1.readme写的78.7map,百度云盘链接实际却是77.8map
2.我用voc_77.8.pth进行detect.py,不匹配,没办法跑起来。voc_77.8.pth只能用来验证,不能推理?
3.我下载了VectXmy的voc推理权重,可以跑起来,可是图片没有任何预测的结果
我是小白,很多不懂,希望您能解答一下
我有几处不明白的地方,希望您不吝赐教。
1.readme写的78.7map,百度云盘链接实际却是77.8map
2.我用voc_77.8.pth进行detect.py,不匹配,没办法跑起来。voc_77.8.pth只能用来验证,不能推理?
3.我下载了VectXmy的voc推理权重,可以跑起来,可是图片没有任何预测的结果
我是小白,很多不懂,希望您能解答一下
同样的问题:训练完成后,用detect.py跑不起来,无法测试图片?请问楼上解决这个问题了吗
@Kuuuo @Quanyin-li 可以提供一下报错信息么?
@Kuuuo @Quanyin-li 可以提供一下报错信息么?
谢谢您,我已经解决这个问题啦。下面是我遇到的两个报错信息:
第一个报错信息:
share@-System-Product-Name:~/RetinaNet-Pytorch-36.4AP-master$ python detect.py
Traceback (most recent call last):
File "detect.py", line 87, in
model.load_state_dict(torch.load("./checkpoint/model_1.pth",map_location=torch.device('cuda')))

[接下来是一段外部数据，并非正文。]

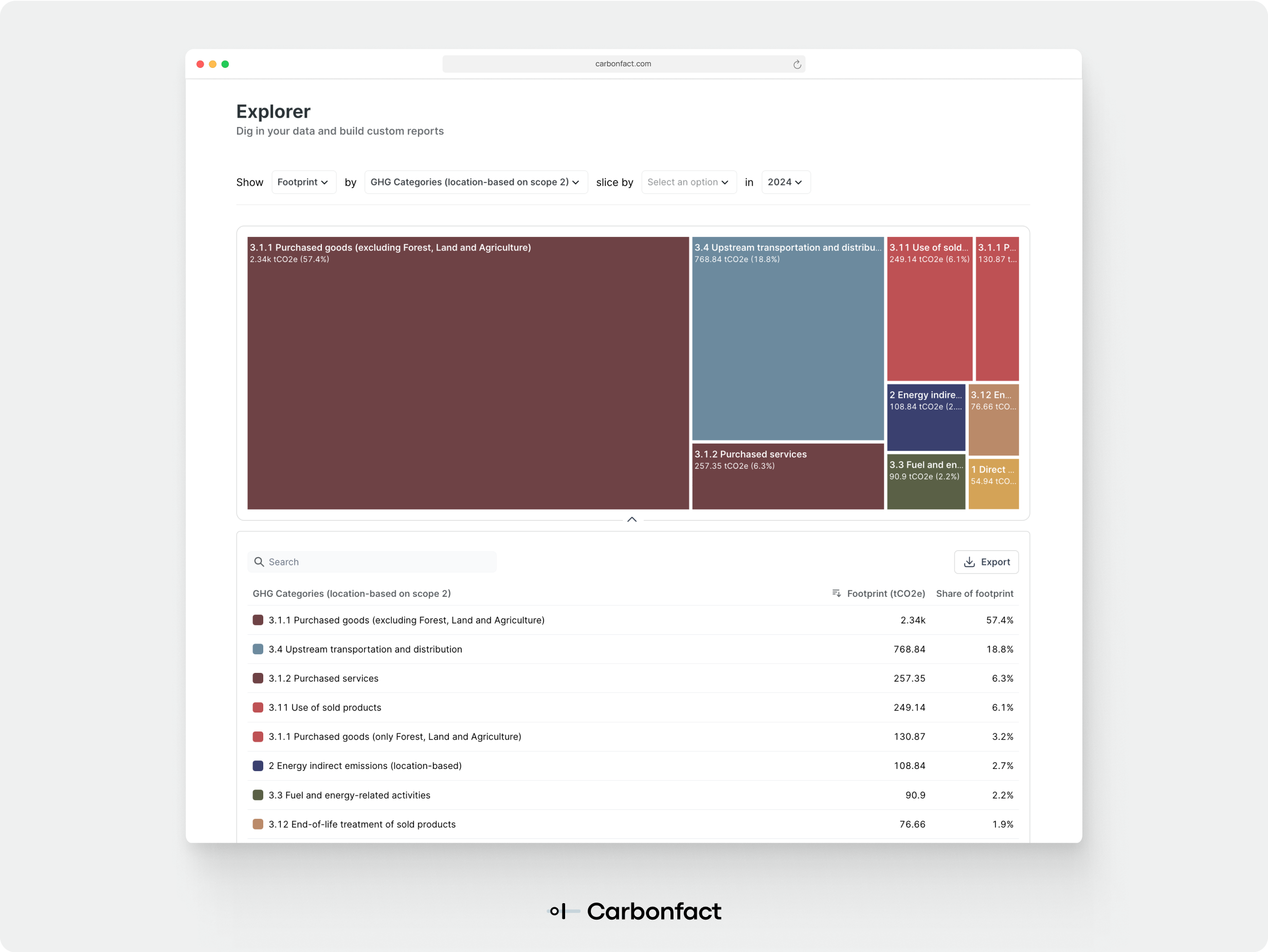The image size is (1268, 952).
Task: Click inside the Search input field
Action: (x=373, y=562)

File "/home/share/.local/lib/python3.7/site-packages/torch/nn/modules/module.py", line 839, in load_state_dict
self.class.name, "\n\t".join(error_msgs)))
RuntimeError: Error(s) in loading state_dict for DataParallel:
size mismatch for module.body.head.cls_out.weight: copying a param with shape torch.Size([720, 256, 3, 3]) from checkpoint, the shape in current model is torch.Size([45, 256, 3, 3]).

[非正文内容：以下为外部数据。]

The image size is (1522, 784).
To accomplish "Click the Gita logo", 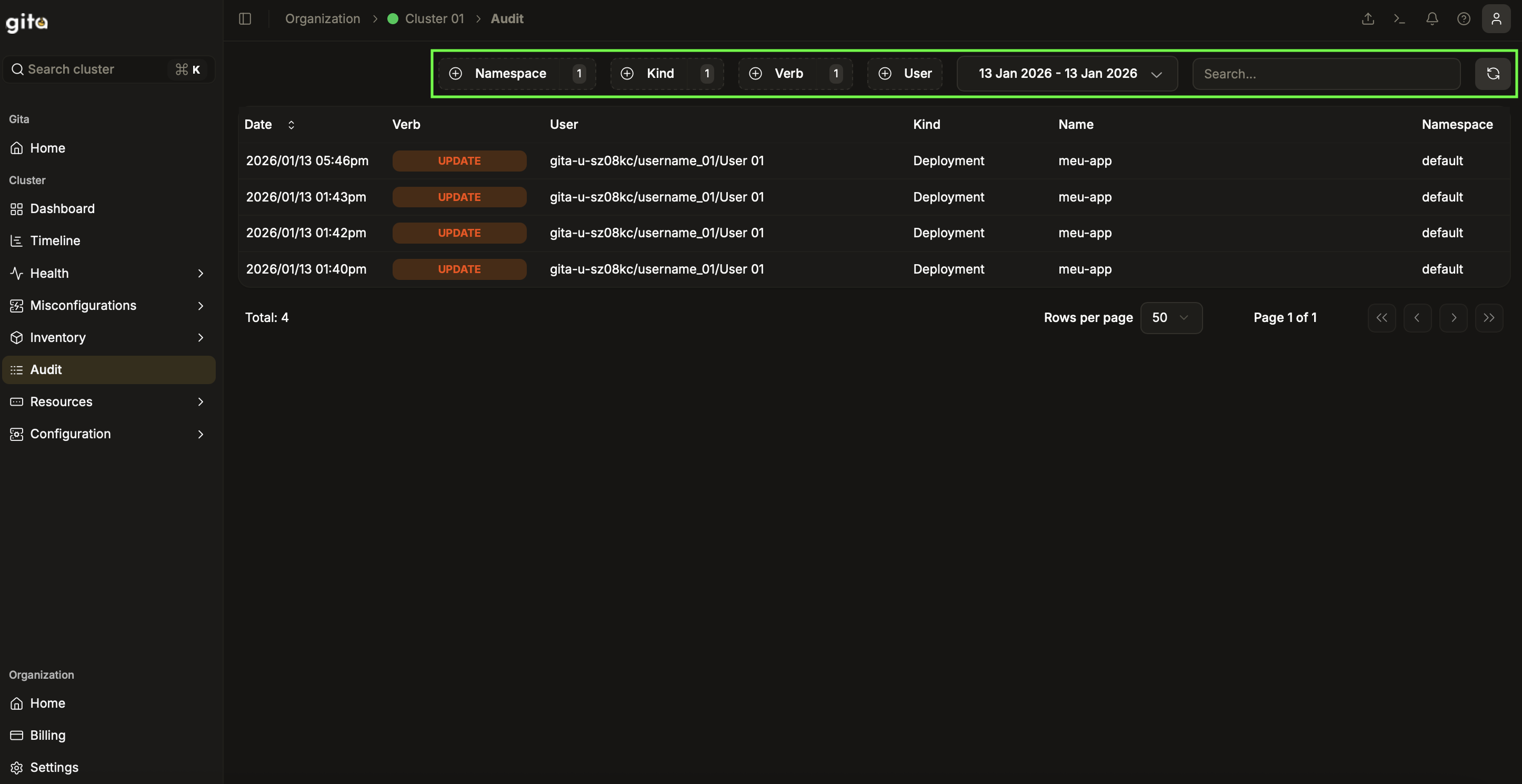I will click(27, 23).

size mismatch for module.body.head.cls_out.bias: copying a param with shape torch.Size([720]) from checkpoint, the shape in current model is torch.Size([45]).
我的出错原因是detect.py中的类别数和config中的类别数不一致,改成一样的就可以了。
第二个报错信息:
share@-System-Product-Name:~/RetinaNet-Pytorch-36.4AP-master$ python detect.py
info====>success freeze bn
info=====> success freeze stage 1
===>success loading model
Traceback (most recent call last):
File "detect.py", line 108, in
out=model(img1.unsqueeze_(dim=0))
File "/home/share/.local/lib/python3.7/site-packages/torch/nn/modules/module.py", line 541, in call
result = self.forward(*input, **kwargs)
File "/home/share/.local/lib/python3.7/site-packages/torch/nn/parallel/data_parallel.py", line 146, in forward
"them on device: {}".format(self.src_device_obj, t.device))

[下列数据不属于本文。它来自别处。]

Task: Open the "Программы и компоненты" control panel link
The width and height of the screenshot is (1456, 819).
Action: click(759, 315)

RuntimeError: module must have its parameters and buffers on device cuda:0 (device_ids[0]) but found one of them on device: cpu
第二个原因是因为没有指定gpu,我添加了一份使用gpu和cuda的代码可以了。
添加如下:
USE_CUDA = torch.cuda.is_available()
device = torch.device("cuda:0" if USE_CUDA else "cpu")
model = torch.nn.DataParallel(model, device_ids=[0, 1])
# model = torch.nn.DataParallel(model)
model.to(device)
@Quanyin-li 明白 config里面的cls_num我会去fixed一下